WHAT THE TASK REQUIRES: Transcribe only the part of the listing below that begins at the line containing "神戸市西区 (902, 2089)" and runs to its final line, keeping both ends.

SOURCE DATA:

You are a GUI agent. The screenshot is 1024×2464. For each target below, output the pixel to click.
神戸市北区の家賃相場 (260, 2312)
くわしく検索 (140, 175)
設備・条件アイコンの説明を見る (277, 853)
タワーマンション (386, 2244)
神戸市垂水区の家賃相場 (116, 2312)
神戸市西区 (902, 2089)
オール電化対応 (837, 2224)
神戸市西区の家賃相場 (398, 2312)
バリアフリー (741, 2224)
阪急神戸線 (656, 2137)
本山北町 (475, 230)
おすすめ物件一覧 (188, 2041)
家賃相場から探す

TASK RESULT:
神戸市西区 (902, 2089)
オール電化対応 (837, 2224)
神戸市西区の家賃相場 (398, 2312)
バリアフリー (741, 2224)
阪急神戸線 (656, 2137)
本山北町 (475, 230)
おすすめ物件一覧 (188, 2041)
家賃相場から探す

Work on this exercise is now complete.